### ASSIGNMENT:
Extend the offshore-structures passage below by writing what comes next after its final sentence.

### EXCERPT TO READ:

The Development of a Novel Non-Linear Spectral Model for Analysing Offshore Structures, Part I: Development of Drag Force Terms and System Receptances

M. Hartnett

Department of Civil Engineering, National University of Ireland, Galway, Ireland

Full Bibliographic Reference for this paper
M. Hartnett, "The Development of a Novel Non-Linear Spectral Model for Analysing Offshore Structures, Part I: Development of Drag Force Terms and System Receptances", in B.H.V. Topping, G. Montero, R. Montenegro, (Editors), "Proceedings of the Eighth International Conference on Computational Structures Technology", Civil-Comp Press, Stirlingshire, UK, Paper 147, 2006. doi:10.4203/ccp.83.147
Keywords: non-linear, spectral analysis, offshore platforms, finite elements.

Surface water waves incident on an offshore structure induce complex forces distributed along the structure. These waves are generally random functions of time, thus, the resulting forces are also random in nature. Offshore structures subjected to these random forces must, therefore, be analysed to determine the dynamic response of the structure and the interactions between the structure and the surrounding water. In particular, the greater the depth of water in which a jacket platform is deployed, the more important it is to consider the dynamic behaviour of the structure. In the 1970s jacket platforms were regularly located in water depths of about 100m, such as the Kinsale Head Gas Production Platform off the South Irish Coast. However, recent finds of oil and gas deposits in deeper waters have necessitated the deployment of platforms, such as the Bullwinkle jacket, in nearly 500m of water in the Gulf of Mexico. The possibility of using jacket type structures in water depths of approximately 1,000m is currently being investigated. Because of the tendency to deploy structures in deeper water, it is imperative to perform more accurate dynamic response analyses of these structures.

Different types of dynamic analyses are performed on offshore structures depending on the type of structure in question. For large structures such as gravity platforms and buoyancy modules of tension leg platforms, where it is considered that the structure interferes with the flow field, a diffraction analysis is necessary to determine the distribution of pressure around the structure. For slender structures, such as jacket platforms it is assumed that, because the structural members are of small diameter relative to wavelengths, that they do not interfere with the flow field and thus characteristics of the undisturbed flow field are used to compute the incident forces. In this thesis only slender structures are considered.

The dynamic analysis of a jacket platform can be carried out either in the time domain or in the frequency domain. However, because the wave loadings on a platform are random in nature, it is often useful to present the results of the analysis in a statistical framework. This can be achieved most succinctly in the frequency domain using spectral analysis techniques. This is the approach adopted herein.

Previously researchers have addressed non-linear spectral response in a one-dimensional manner. However, the spatial extent of real offshore lattice platforms can induce interactions between the higher order frequencies in the non-linear force spectrum and leg spacings of the structure. These interactions can lead to the calculation of different displacement responses than are calculated using linear spectral theory.

Dataset entries
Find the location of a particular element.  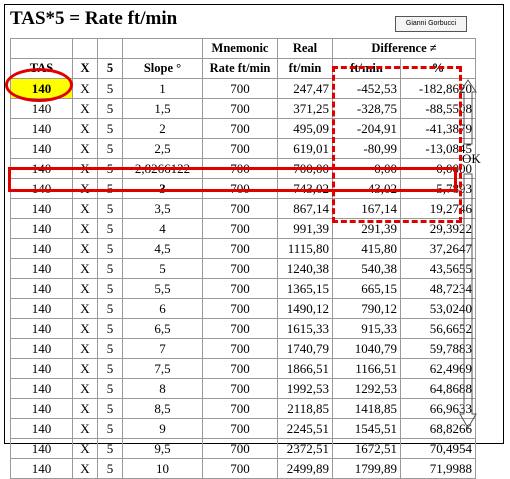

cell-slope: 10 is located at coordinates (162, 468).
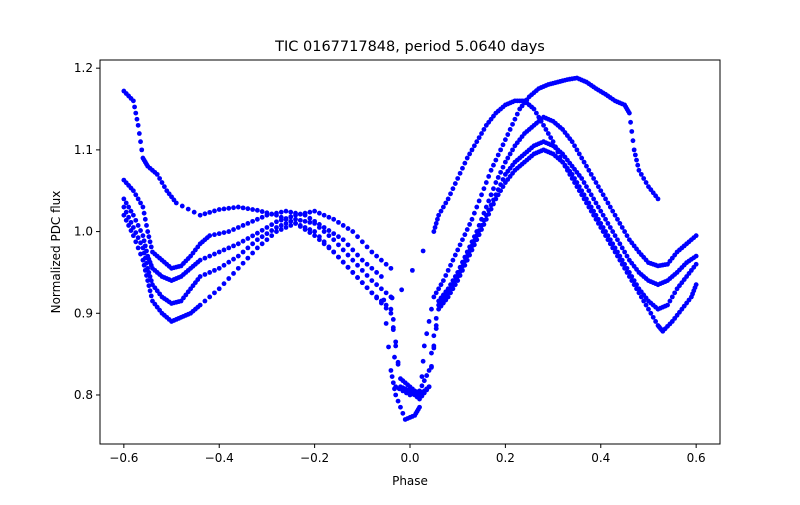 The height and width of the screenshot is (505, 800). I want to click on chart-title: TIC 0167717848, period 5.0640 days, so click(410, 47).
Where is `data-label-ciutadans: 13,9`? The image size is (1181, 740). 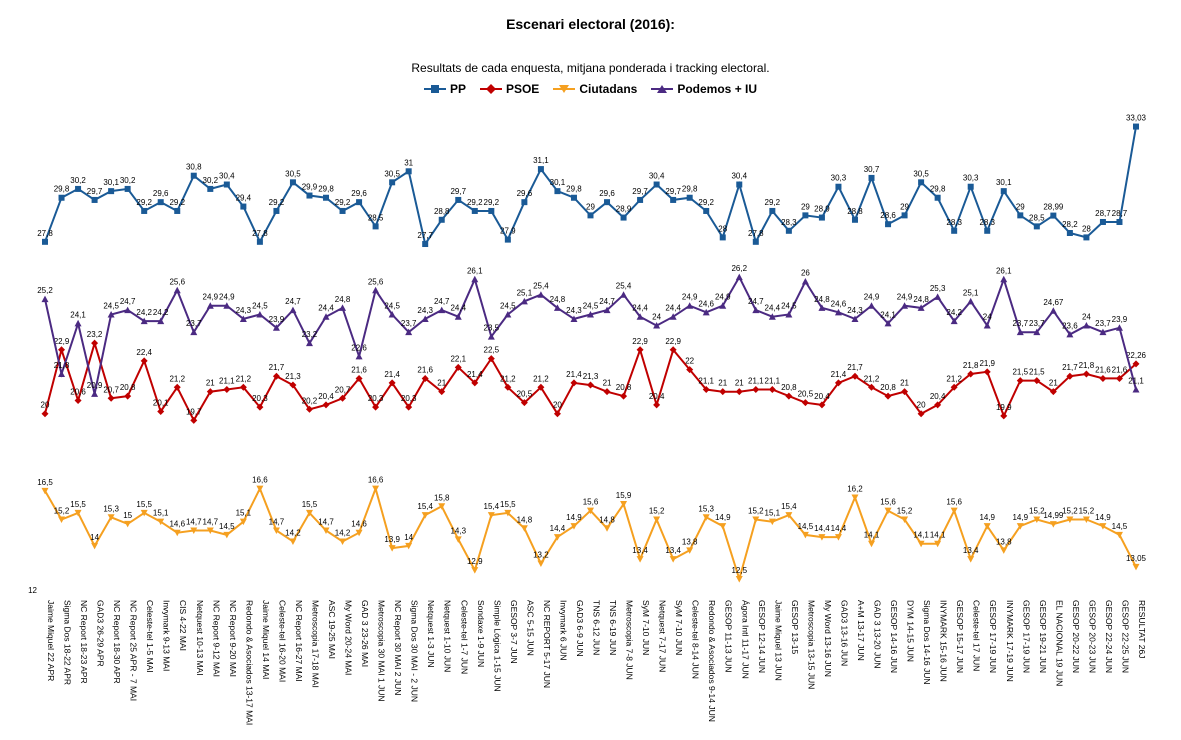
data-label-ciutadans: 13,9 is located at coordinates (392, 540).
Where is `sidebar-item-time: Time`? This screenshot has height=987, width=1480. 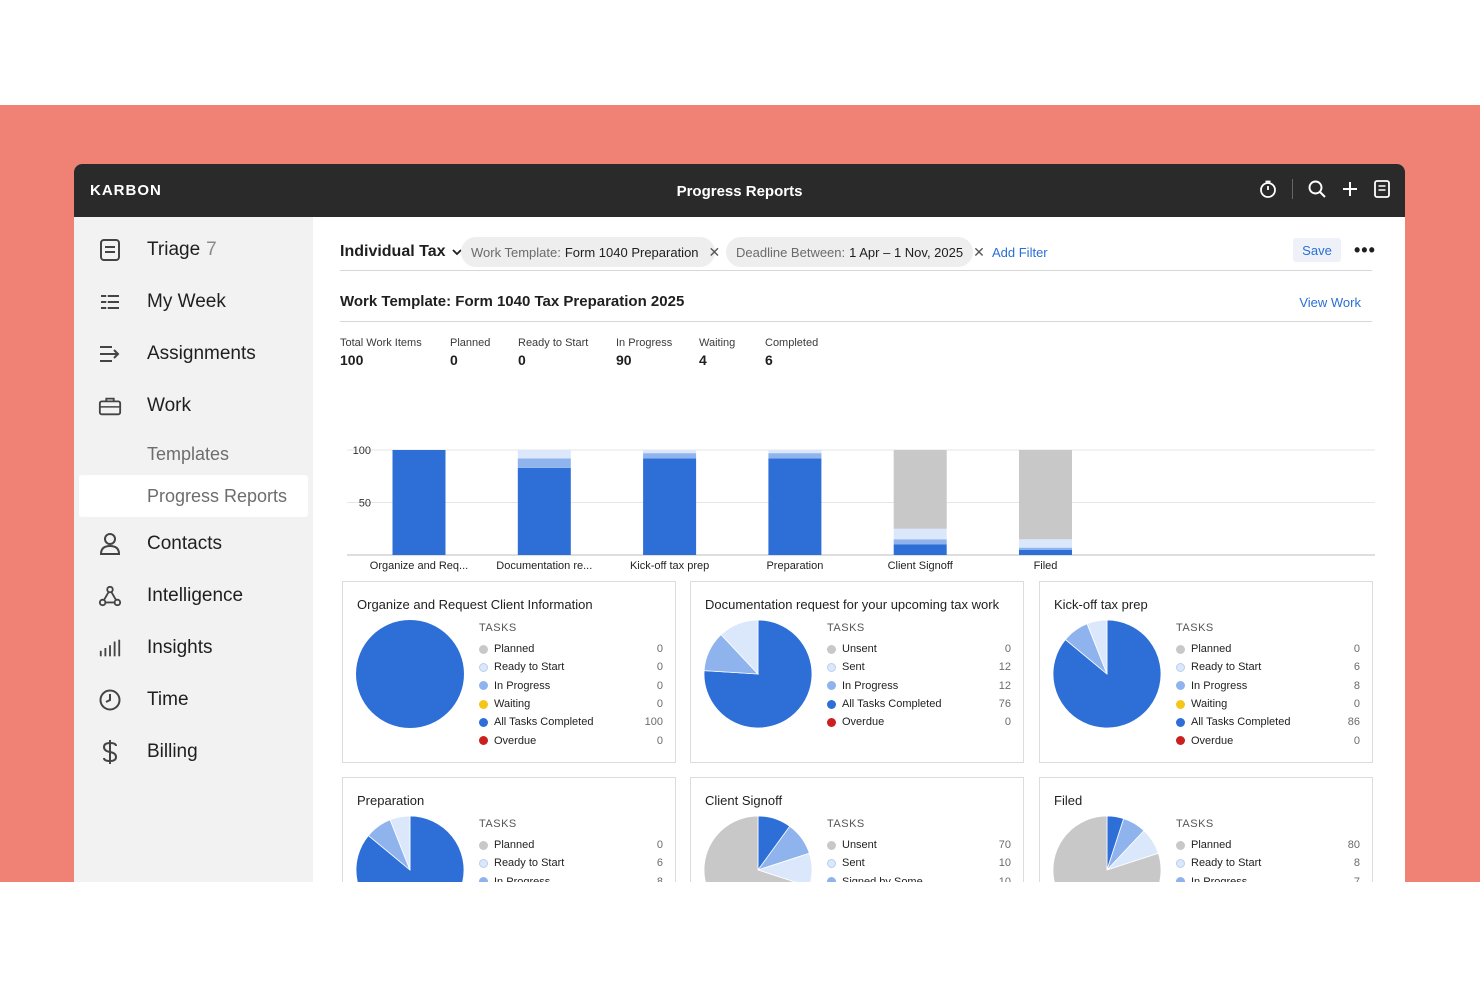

### WRITTEN REPLY:
A non-linear model is developed which extends the work of previous researchers by including leg spacing effects. Details of the development of a novel numerical model for non-linear spectral analysis of jacket structures are presented below and in the accompanying Part II paper. The finite element method is used to model the structural system as three-dimensional beam elements. The drag force term in Morison's equation is developed such that a system of equations with time-varying damping coefficients is developed. A solution to this system is obtained by employing a perturbation procedure that transforms the original system of equations into a set of recursive equations. The non-linear drag force terms are expressed as a series of Hermite polynomials such that the spectra of wave force on the structure include terms involving convolutions of spectra of water surface elevations.

Details are presented of a non-linear spectral model using a perturbation technique. In this development some of the non-linear dependencies of excitation on wave kinematics through the drag force term are maintained; linear Airy wave theory is used to describe the wave kinematics. The methodology is based on the modified Morison equation [1], incorporating the effects of relative velocities and accelerations and the hydrodynamic damping terms are time varying. However, the latter terms are assumed small and thus the equations of motion are formulated as a system of successive linear time invariant equations for each successive term of a perturbation expansion.

In particular, this development is an extension of research carried out by Lipsett [2] and Eatock-Taylor and Rajagopalan [3] who considered the effects of non-linearities on single degree of freedom systems and lumped mass systems respectively. The non-linear model described herein has been developed to model structures in two dimensions and is used to investigate the effects of leg spacing on spectral response due to the higher order harmonics in the force term.

Hartnett, M., "An Analysis of the Effects of Leg Spacing on Spectral Response of Offshore Structures", Journal of Advances in Engineering Software, 31, 991-998, 2000. doi:10.1016/S0965-9978(00)00065-X
Lipsett, A.W., "Nonlinear Response of Structures in Regular and Random Waves", Ph.D. Thesis, Department of Civil Engineering, The University of British Columbia, Canada, 1985.
Eatock-Taylor, R. and Rajagopalan, A., "Dynamics of Offshore Structures, Part I: Perturbation Analysis", Journal of Sound and Vibration, 83(3), 410-416, 1982.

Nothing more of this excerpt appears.